Puppet Class: profile::cache::kafka::webrequest

Defined in:: modules/profile/manifests/cache/kafka/webrequest.pp

Overview

SPDX-License-Identifier: Apache-2.0

class profile::cache::kafka::webrequest

Sets up a varnishkafka instance producing varnish webrequest logs to a Kafka cluster.

Parameters

cache_cluster: The name of the cache cluster.
kafka_cluster_name: Name of the Kafka cluster in the hiera kafka_clusters hash. This can be unqualified (without DC suffix) or fully qualified.
ssl_enabled: If true, the Kafka cluster needs to be configured with SSL support. profile::cache::kafka::certificate will be included, and certs used from it. Default: false
monitoring_enabled: True if the varnishkafka instance should be monitored.
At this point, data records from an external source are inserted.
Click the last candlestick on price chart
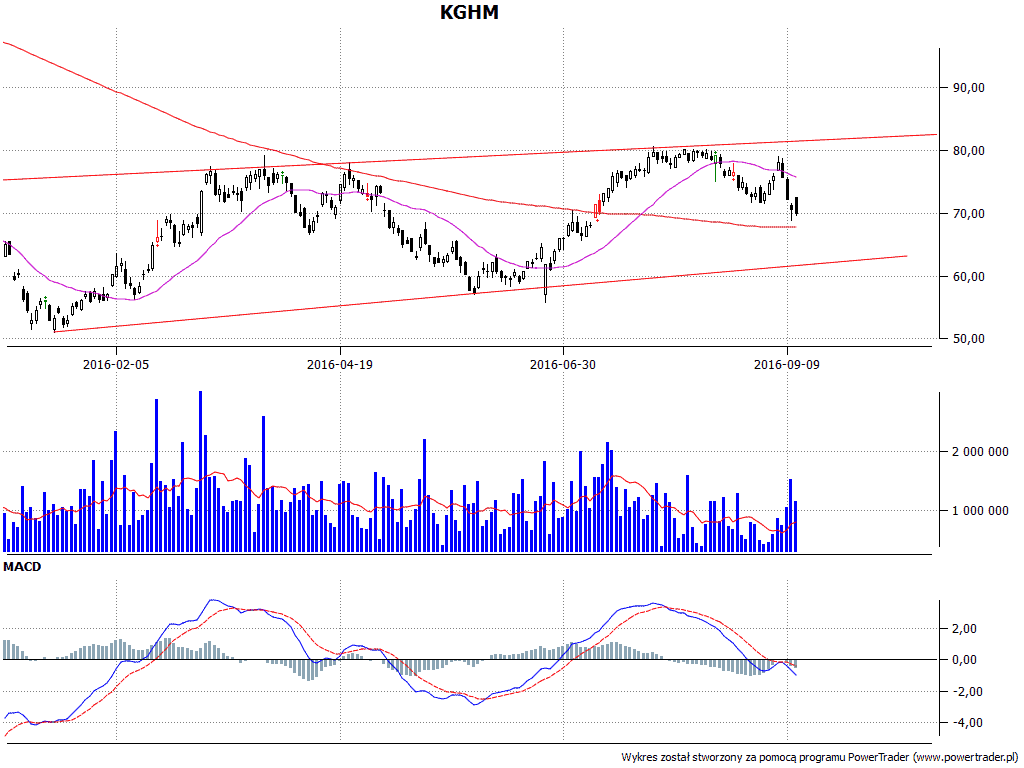 click(796, 205)
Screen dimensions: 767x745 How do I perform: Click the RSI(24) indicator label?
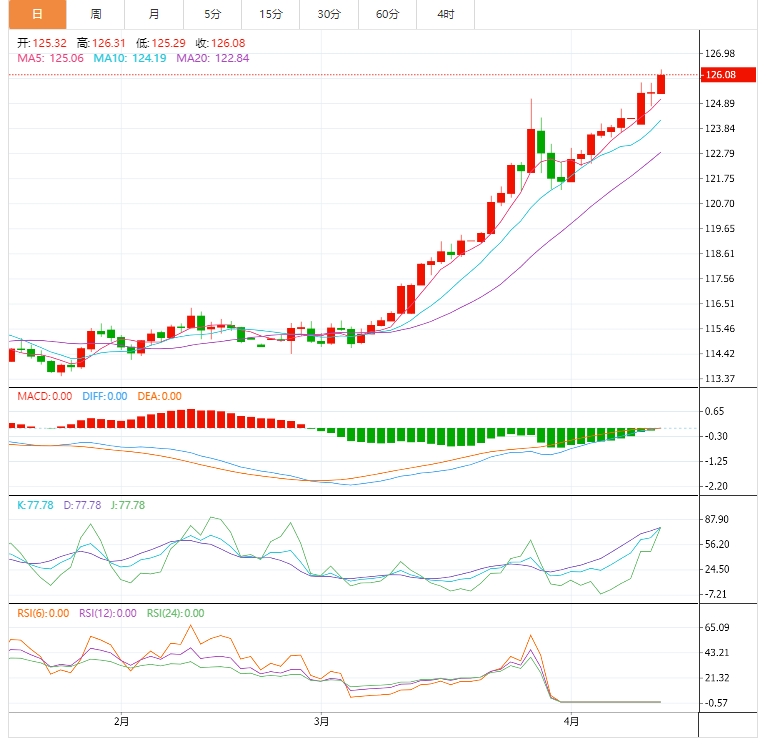[175, 614]
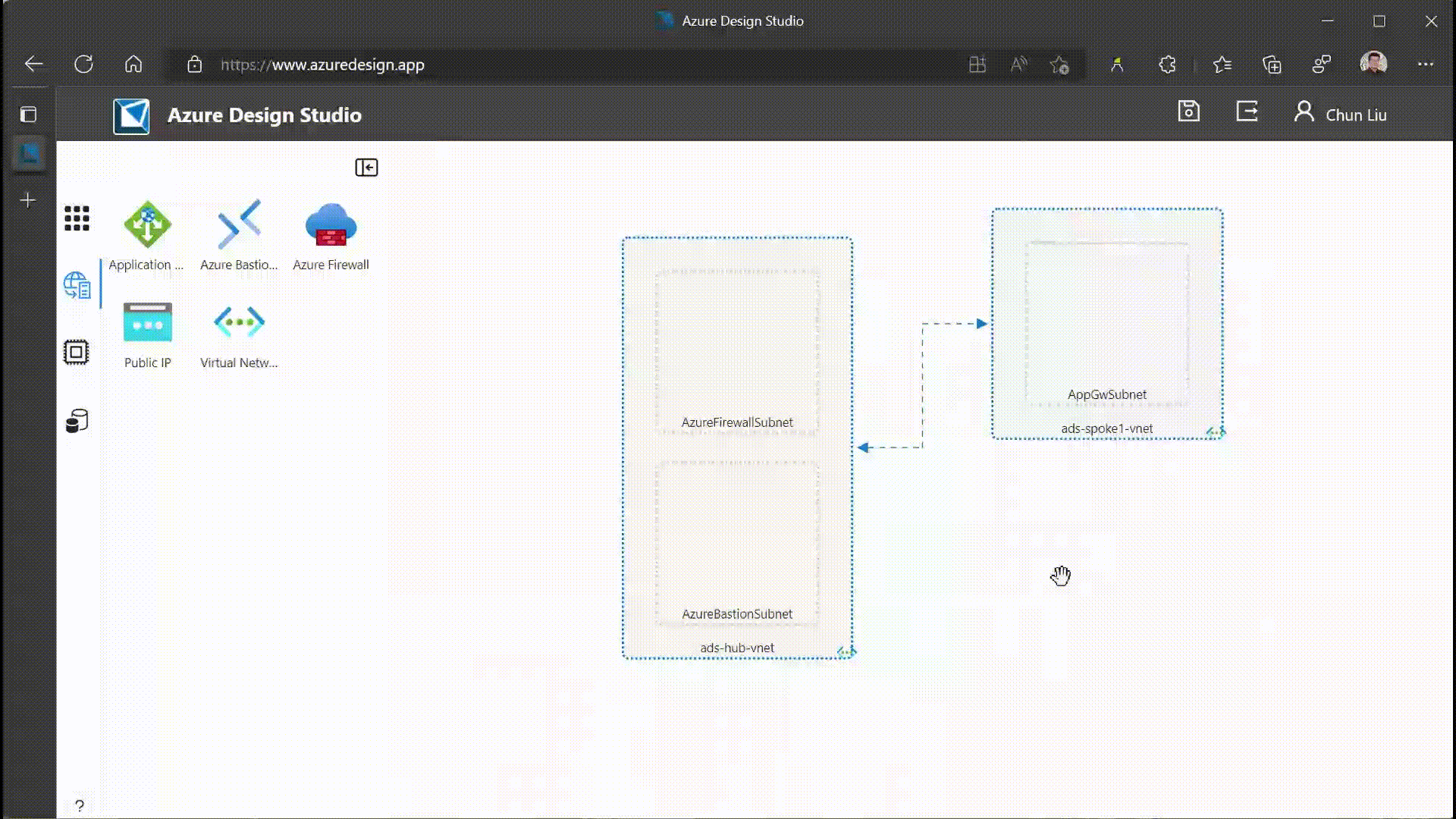Toggle the database resources panel icon

[77, 419]
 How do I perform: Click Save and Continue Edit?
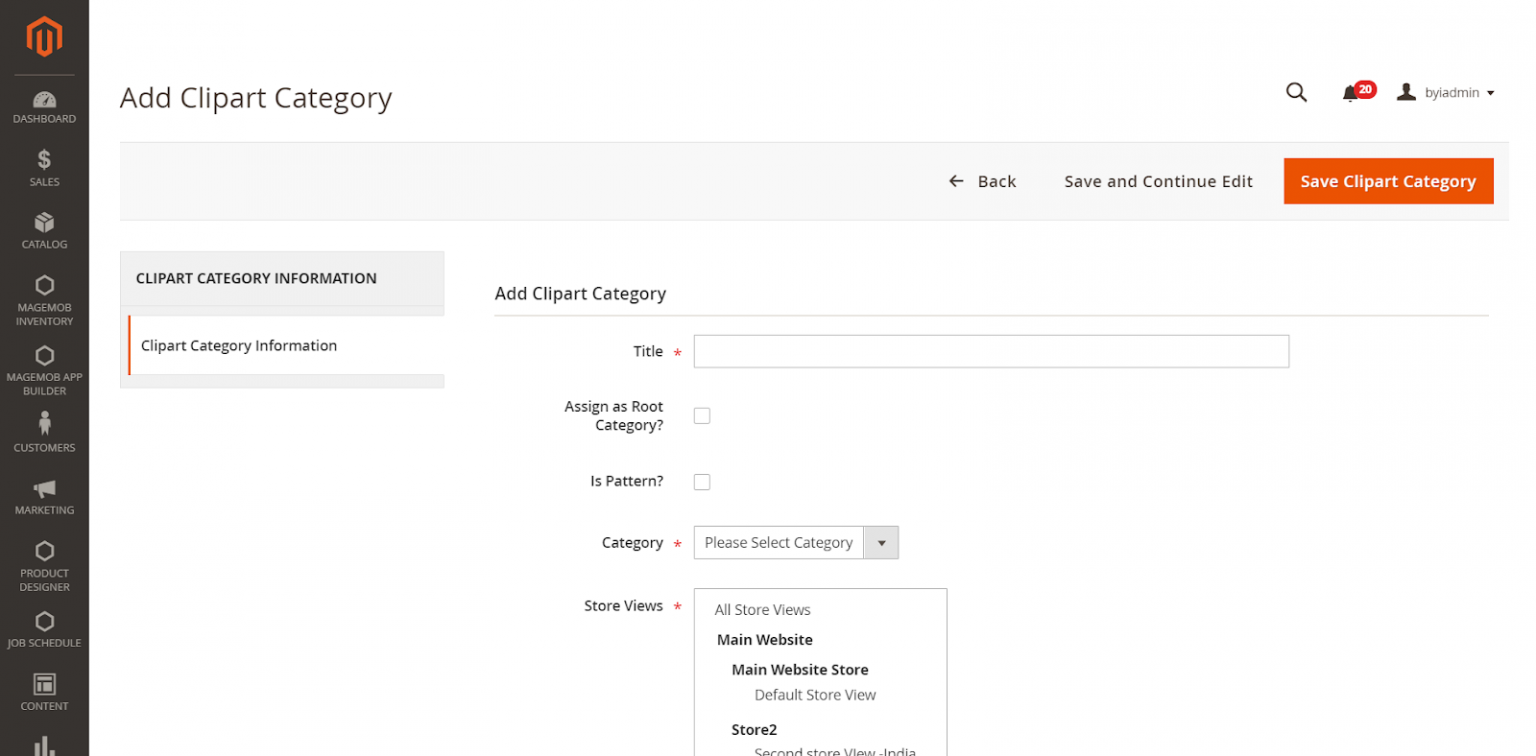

Default: false

Parameters:

cache_cluster (String) (defaults to: lookup('cache::cluster'))
kafka_cluster_name (String) (defaults to: lookup('profile::cache::kafka::webrequest::kafka_cluster_name'))
ssl_enabled (Boolean) (defaults to: lookup('profile::cache::kafka::webrequest::ssl_enabled', {'default_value' => false}))
monitoring_enabled (Boolean) (defaults to: lookup('profile::cache::kafka::webrequest::monitoring_enabled', {'default_value' => false}))
atskafka_enabled (Boolean) (defaults to: lookup('profile::cache::kafka::webrequest::atskafka_enabled', {'default_value' => false}))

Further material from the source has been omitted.